━━━ DATASET
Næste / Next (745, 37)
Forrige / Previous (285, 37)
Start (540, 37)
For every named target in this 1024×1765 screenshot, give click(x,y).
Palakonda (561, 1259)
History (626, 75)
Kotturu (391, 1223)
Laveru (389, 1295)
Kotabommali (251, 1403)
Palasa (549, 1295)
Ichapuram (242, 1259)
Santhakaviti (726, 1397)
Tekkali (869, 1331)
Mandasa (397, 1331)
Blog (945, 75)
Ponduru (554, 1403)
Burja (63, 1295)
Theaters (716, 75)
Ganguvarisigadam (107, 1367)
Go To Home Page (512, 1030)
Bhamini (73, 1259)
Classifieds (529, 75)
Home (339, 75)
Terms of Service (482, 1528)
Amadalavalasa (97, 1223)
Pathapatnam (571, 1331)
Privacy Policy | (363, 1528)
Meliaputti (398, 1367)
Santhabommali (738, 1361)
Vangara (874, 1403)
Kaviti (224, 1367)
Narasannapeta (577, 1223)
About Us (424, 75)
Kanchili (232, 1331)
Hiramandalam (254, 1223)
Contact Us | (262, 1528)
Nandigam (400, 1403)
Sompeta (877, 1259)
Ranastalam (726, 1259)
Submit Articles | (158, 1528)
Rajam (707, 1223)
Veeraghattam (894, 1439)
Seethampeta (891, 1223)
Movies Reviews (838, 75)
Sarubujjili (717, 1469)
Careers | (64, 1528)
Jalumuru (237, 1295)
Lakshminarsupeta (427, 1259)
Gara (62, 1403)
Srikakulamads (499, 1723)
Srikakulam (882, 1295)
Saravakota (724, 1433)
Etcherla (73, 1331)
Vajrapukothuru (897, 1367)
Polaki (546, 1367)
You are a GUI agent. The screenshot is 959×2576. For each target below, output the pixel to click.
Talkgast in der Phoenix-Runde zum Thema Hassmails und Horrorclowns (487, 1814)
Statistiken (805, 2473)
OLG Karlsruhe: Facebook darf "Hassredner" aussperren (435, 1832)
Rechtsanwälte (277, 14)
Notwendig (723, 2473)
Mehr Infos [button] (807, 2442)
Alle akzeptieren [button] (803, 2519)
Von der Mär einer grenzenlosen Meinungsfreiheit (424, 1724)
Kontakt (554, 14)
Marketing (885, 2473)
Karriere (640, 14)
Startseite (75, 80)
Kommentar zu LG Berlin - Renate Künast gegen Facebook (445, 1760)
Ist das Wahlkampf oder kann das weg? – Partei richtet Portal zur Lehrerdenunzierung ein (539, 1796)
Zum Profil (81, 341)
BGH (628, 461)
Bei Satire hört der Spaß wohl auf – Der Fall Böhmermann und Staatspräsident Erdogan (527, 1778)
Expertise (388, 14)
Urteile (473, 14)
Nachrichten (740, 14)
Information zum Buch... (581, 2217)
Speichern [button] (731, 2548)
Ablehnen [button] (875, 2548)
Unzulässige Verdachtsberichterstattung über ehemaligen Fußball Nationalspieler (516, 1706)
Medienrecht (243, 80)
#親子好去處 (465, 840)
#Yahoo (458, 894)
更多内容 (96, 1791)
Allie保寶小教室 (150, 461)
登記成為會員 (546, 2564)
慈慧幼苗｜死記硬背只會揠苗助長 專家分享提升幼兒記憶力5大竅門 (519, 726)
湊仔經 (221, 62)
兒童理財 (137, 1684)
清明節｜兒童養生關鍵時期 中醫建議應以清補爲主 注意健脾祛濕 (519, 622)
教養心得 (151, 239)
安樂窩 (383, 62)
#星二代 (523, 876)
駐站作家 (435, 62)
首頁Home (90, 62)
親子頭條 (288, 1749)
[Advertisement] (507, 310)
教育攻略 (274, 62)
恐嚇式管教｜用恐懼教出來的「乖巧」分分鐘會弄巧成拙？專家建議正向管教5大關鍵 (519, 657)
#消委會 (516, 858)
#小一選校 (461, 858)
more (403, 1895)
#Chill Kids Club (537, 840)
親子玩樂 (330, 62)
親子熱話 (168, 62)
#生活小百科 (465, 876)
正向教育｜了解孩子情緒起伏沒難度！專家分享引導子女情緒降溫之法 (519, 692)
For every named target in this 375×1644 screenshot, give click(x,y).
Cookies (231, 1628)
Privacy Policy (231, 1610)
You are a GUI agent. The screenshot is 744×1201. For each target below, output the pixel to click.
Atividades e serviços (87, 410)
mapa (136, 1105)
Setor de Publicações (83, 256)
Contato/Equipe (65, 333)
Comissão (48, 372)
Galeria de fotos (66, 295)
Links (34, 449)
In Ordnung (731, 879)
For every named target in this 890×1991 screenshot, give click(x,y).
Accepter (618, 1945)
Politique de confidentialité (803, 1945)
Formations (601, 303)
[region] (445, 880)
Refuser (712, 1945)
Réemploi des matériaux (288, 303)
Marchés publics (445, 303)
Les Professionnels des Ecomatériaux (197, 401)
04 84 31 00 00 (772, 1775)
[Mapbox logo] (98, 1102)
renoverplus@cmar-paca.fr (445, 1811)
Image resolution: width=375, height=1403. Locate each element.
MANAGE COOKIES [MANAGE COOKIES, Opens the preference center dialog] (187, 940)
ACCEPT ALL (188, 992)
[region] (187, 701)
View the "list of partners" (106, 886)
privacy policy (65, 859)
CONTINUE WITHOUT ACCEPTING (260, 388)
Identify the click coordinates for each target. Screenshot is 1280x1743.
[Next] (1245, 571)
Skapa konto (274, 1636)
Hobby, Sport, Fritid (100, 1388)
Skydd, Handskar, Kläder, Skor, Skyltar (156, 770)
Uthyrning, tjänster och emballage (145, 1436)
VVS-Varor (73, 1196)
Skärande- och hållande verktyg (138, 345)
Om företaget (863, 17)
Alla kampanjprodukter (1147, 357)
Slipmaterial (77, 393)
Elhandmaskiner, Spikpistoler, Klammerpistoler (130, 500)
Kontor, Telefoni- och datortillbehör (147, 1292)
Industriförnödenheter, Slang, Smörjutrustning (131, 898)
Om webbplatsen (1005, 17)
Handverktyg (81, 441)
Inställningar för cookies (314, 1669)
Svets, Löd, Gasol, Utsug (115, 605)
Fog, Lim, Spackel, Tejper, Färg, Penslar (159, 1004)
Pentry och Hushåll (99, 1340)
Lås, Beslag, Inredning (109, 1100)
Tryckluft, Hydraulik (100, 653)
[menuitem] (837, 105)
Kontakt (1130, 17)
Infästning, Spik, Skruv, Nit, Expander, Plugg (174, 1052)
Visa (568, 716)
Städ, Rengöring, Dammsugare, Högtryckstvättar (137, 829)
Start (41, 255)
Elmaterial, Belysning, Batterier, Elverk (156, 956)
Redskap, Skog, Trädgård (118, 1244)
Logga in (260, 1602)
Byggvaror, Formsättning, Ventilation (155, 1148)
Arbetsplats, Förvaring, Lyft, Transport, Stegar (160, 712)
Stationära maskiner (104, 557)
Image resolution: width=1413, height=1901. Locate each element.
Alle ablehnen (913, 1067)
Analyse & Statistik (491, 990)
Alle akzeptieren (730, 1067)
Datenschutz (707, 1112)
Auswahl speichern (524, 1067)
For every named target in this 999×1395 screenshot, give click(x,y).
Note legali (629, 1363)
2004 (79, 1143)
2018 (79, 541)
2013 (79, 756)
━━━━━━
INSTRUCTIONS FOR THE TASK: Recast all of the material above as a numbered list, leaving out any blank lines.

REPLY:
1. Næste / Next (745, 37)
2. Forrige / Previous (285, 37)
3. Start (540, 37)
4. For every named target in this 1024×1765 screenshot, give click(x,y).
5. Palakonda (561, 1259)
6. History (626, 75)
7. Kotturu (391, 1223)
8. Laveru (389, 1295)
9. Kotabommali (251, 1403)
10. Palasa (549, 1295)
11. Ichapuram (242, 1259)
12. Santhakaviti (726, 1397)
13. Tekkali (869, 1331)
14. Mandasa (397, 1331)
15. Blog (945, 75)
16. Ponduru (554, 1403)
17. Burja (63, 1295)
18. Theaters (716, 75)
19. Ganguvarisigadam (107, 1367)
20. Go To Home Page (512, 1030)
21. Bhamini (73, 1259)
22. Classifieds (529, 75)
23. Home (339, 75)
24. Terms of Service (482, 1528)
25. Amadalavalasa (97, 1223)
26. Pathapatnam (571, 1331)
27. Privacy Policy | (363, 1528)
28. Meliaputti (398, 1367)
29. Santhabommali (738, 1361)
30. Vangara (874, 1403)
31. Kaviti (224, 1367)
32. Narasannapeta (577, 1223)
33. About Us (424, 75)
34. Kanchili (232, 1331)
35. Hiramandalam (254, 1223)
36. Contact Us | (262, 1528)
37. Nandigam (400, 1403)
38. Sompeta (877, 1259)
39. Ranastalam (726, 1259)
40. Submit Articles | (158, 1528)
41. Rajam (707, 1223)
42. Veeraghattam (894, 1439)
43. Seethampeta (891, 1223)
44. Movies Reviews (838, 75)
45. Sarubujjili (717, 1469)
46. Careers | (64, 1528)
47. Jalumuru (237, 1295)
48. Lakshminarsupeta (427, 1259)
49. Gara (62, 1403)
50. Srikakulamads (499, 1723)
51. Srikakulam (882, 1295)
52. Saravakota (724, 1433)
53. Etcherla (73, 1331)
54. Vajrapukothuru (897, 1367)
55. Polaki (546, 1367)
56. You are a GUI agent. The screenshot is 959×2576. For each target below, output the pixel to click.
57. Talkgast in der Phoenix-Runde zum Thema Hassmails und Horrorclowns (487, 1814)
58. Statistiken (805, 2473)
59. OLG Karlsruhe: Facebook darf "Hassredner" aussperren (435, 1832)
60. Rechtsanwälte (277, 14)
61. Notwendig (723, 2473)
62. Mehr Infos [button] (807, 2442)
63. Alle akzeptieren [button] (803, 2519)
64. Von der Mär einer grenzenlosen Meinungsfreiheit (424, 1724)
65. Kontakt (554, 14)
66. Marketing (885, 2473)
67. Karriere (640, 14)
68. Startseite (75, 80)
69. Kommentar zu LG Berlin - Renate Künast gegen Facebook (445, 1760)
70. Ist das Wahlkampf oder kann das weg? – Partei richtet Portal zur Lehrerdenunzierung ein (539, 1796)
71. Zum Profil (81, 341)
72. BGH (628, 461)
73. Bei Satire hört der Spaß wohl auf – Der Fall Böhmermann und Staatspräsident Erdogan (527, 1778)
74. Expertise (388, 14)
75. Urteile (473, 14)
76. Nachrichten (740, 14)
77. Information zum Buch... (581, 2217)
78. Speichern [button] (731, 2548)
79. Ablehnen [button] (875, 2548)
80. Unzulässige Verdachtsberichterstattung über ehemaligen Fußball Nationalspieler (516, 1706)
81. Medienrecht (243, 80)
82. #親子好去處 (465, 840)
83. #Yahoo (458, 894)
84. 更多内容 (96, 1791)
85. Allie保寶小教室 (150, 461)
86. 登記成為會員 (546, 2564)
87. 慈慧幼苗｜死記硬背只會揠苗助長 專家分享提升幼兒記憶力5大竅門 (519, 726)
88. 湊仔經 (221, 62)
89. 兒童理財 (137, 1684)
90. 清明節｜兒童養生關鍵時期 中醫建議應以清補爲主 注意健脾祛濕 (519, 622)
91. 教養心得 (151, 239)
92. 安樂窩 (383, 62)
93. #星二代 (523, 876)
94. 駐站作家 (435, 62)
95. 首頁Home (90, 62)
96. 親子頭條 (288, 1749)
97. [Advertisement] (507, 310)
98. 教育攻略 (274, 62)
99. 恐嚇式管教｜用恐懼教出來的「乖巧」分分鐘會弄巧成拙？專家建議正向管教5大關鍵 (519, 657)
100. #消委會 (516, 858)
101. #小一選校 (461, 858)
102. more (403, 1895)
103. #Chill Kids Club (537, 840)
104. 親子玩樂 (330, 62)
105. 親子熱話 (168, 62)
106. #生活小百科 (465, 876)
107. 正向教育｜了解孩子情緒起伏沒難度！專家分享引導子女情緒降溫之法 (519, 692)
108. For every named target in this 375×1644 screenshot, give click(x,y).
109. Cookies (231, 1628)
110. Privacy Policy (231, 1610)
111. You are a GUI agent. The screenshot is 744×1201. For each target below, output the pixel to click.
112. Atividades e serviços (87, 410)
113. mapa (136, 1105)
114. Setor de Publicações (83, 256)
115. Contato/Equipe (65, 333)
116. Comissão (48, 372)
117. Galeria de fotos (66, 295)
118. Links (34, 449)
119. In Ordnung (731, 879)
120. For every named target in this 890×1991 screenshot, give click(x,y).
121. Accepter (618, 1945)
122. Politique de confidentialité (803, 1945)
123. Formations (601, 303)
124. [region] (445, 880)
125. Refuser (712, 1945)
126. Réemploi des matériaux (288, 303)
127. Marchés publics (445, 303)
128. Les Professionnels des Ecomatériaux (197, 401)
129. 04 84 31 00 00 (772, 1775)
130. [Mapbox logo] (98, 1102)
131. renoverplus@cmar-paca.fr (445, 1811)
132. Image resolution: width=375, height=1403. Locate each element.
133. MANAGE COOKIES [MANAGE COOKIES, Opens the preference center dialog] (187, 940)
134. ACCEPT ALL (188, 992)
135. [region] (187, 701)
136. View the "list of partners" (106, 886)
137. privacy policy (65, 859)
138. CONTINUE WITHOUT ACCEPTING (260, 388)
139. Identify the click coordinates for each target. Screenshot is 1280x1743.
140. [Next] (1245, 571)
141. Skapa konto (274, 1636)
142. Hobby, Sport, Fritid (100, 1388)
143. Skydd, Handskar, Kläder, Skor, Skyltar (156, 770)
144. Uthyrning, tjänster och emballage (145, 1436)
145. VVS-Varor (73, 1196)
146. Skärande- och hållande verktyg (138, 345)
147. Om företaget (863, 17)
148. Alla kampanjprodukter (1147, 357)
149. Slipmaterial (77, 393)
150. Elhandmaskiner, Spikpistoler, Klammerpistoler (130, 500)
151. Kontor, Telefoni- och datortillbehör (147, 1292)
152. Industriförnödenheter, Slang, Smörjutrustning (131, 898)
153. Om webbplatsen (1005, 17)
154. Handverktyg (81, 441)
155. Inställningar för cookies (314, 1669)
156. Svets, Löd, Gasol, Utsug (115, 605)
157. Fog, Lim, Spackel, Tejper, Färg, Penslar (159, 1004)
158. Pentry och Hushåll (99, 1340)
159. Lås, Beslag, Inredning (109, 1100)
160. Tryckluft, Hydraulik (100, 653)
161. [menuitem] (837, 105)
162. Kontakt (1130, 17)
163. Infästning, Spik, Skruv, Nit, Expander, Plugg (174, 1052)
164. Visa (568, 716)
165. Städ, Rengöring, Dammsugare, Högtryckstvättar (137, 829)
166. Start (41, 255)
167. Elmaterial, Belysning, Batterier, Elverk (156, 956)
168. Redskap, Skog, Trädgård (118, 1244)
169. Logga in (260, 1602)
170. Byggvaror, Formsättning, Ventilation (155, 1148)
171. Arbetsplats, Förvaring, Lyft, Transport, Stegar (160, 712)
172. Stationära maskiner (104, 557)
173. Image resolution: width=1413, height=1901. Locate each element.
174. Alle ablehnen (913, 1067)
175. Analyse & Statistik (491, 990)
176. Alle akzeptieren (730, 1067)
177. Datenschutz (707, 1112)
178. Auswahl speichern (524, 1067)
179. For every named target in this 999×1395 screenshot, give click(x,y).
180. Note legali (629, 1363)
181. 2004 (79, 1143)
182. 2018 (79, 541)
183. 2013 (79, 756)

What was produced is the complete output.